バンドの日章旗。
 
 
 
■ 1920年代、上海には25000人ほどの日本人がいた。
 外国人総数の47%であったと言われる。
 彼らの5%ほどがいわゆるエリートで、長崎から運ばれてくる物資で、内地と全く同じ生活をしていた。残る40%が給与生活者である中間層。それから一般民衆層となってゆく。
 虹口(ホンキュ)が、いわゆる日本人街と呼ばれるようになるのはこの頃からである。 
 
 
■ 第一次上海事変が起きたのが32年1月28日。
 満州事変(31年9/18)の暫く後である。
 作家、村松梢風は「上海事変を観てくる」というルポルタージュで、極めて自国中心・ある意味で独善的な上海観を披露していた。

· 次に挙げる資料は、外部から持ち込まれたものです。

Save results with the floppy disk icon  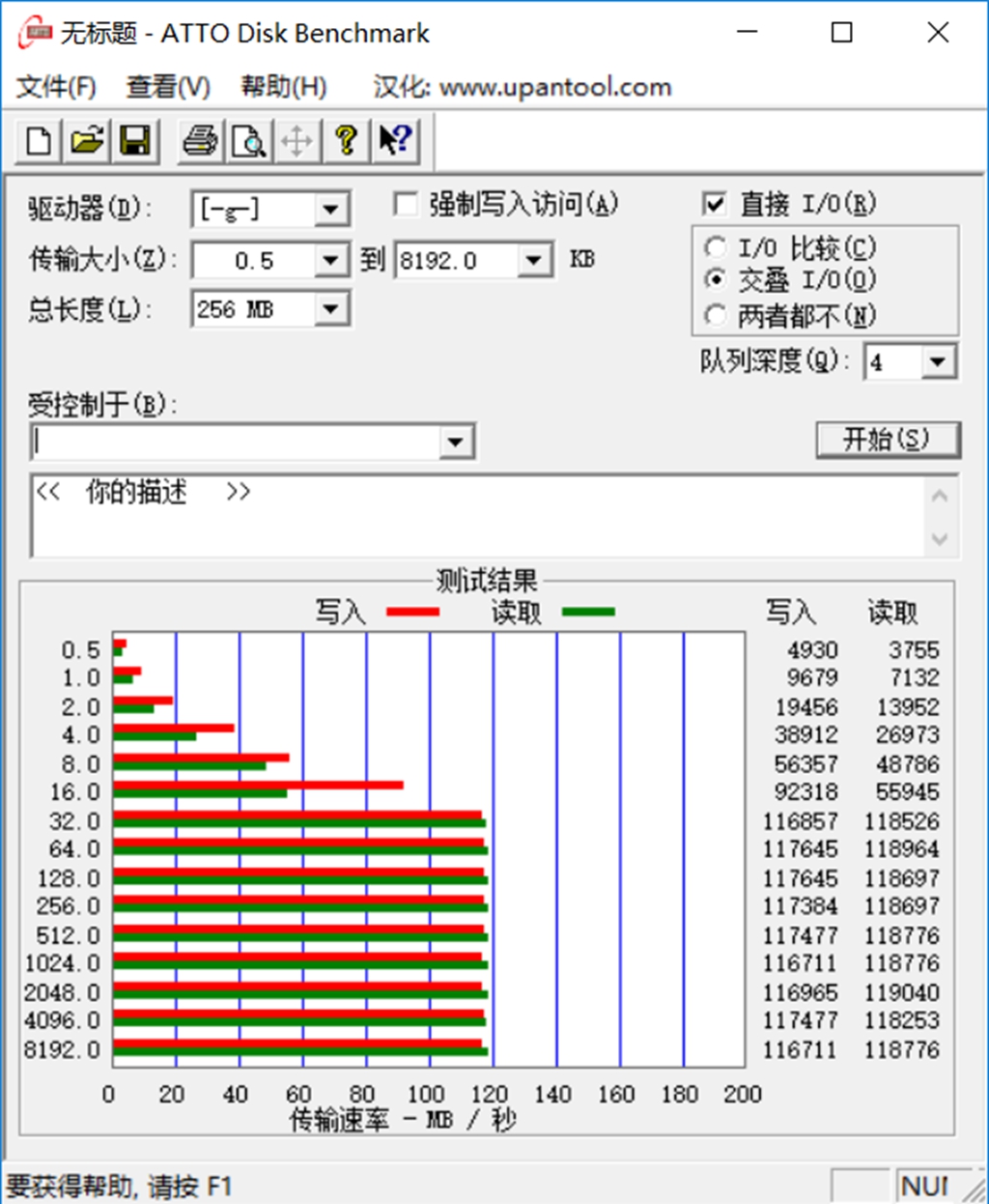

「魔都」と題した23年の上海見聞紀が、都市の表層をなぞったものであったのだから、ある意味でその歴史観は当然である。すなわち、娼婦、犯罪、博打などの異国趣味としての上海。日本人の上海観はこれで定着したとも言われている。
 
 
 
■ 今、「夜の魚 外灘」を書いていた頃の資料を引っ張り出してはいない。
 メンドウというか、野暮ではないかと思うからだが、確かダンボールに入ったまま何処かに片付けられているはずである。
 今、再掲している作品のある部分は、日本と戦争の関わりについて断片的に記したものになるだろうか。
 児玉機関、とか書いても分かる人は少ないだろう。
 例えば60年安保の前に、博徒などの大同団結を呼びかけた人物であると書けば、最近静かにブームである戦後愚連隊の伝記などとも繋がるだろうか。「ほんまりう」さんが絵を担当した「修羅の群れ」という極道漫画には、関東の大親分と児玉氏との親交が描かれていた。
 いずれにしろ、この部分は理屈ばかりで、読んでいて詰まらないかも知れない。
 小説ではこういうのを「ダレ場」とも言い、作品に厚みを持たせるものだとされているが、それが成功しているかどうかはまた別である。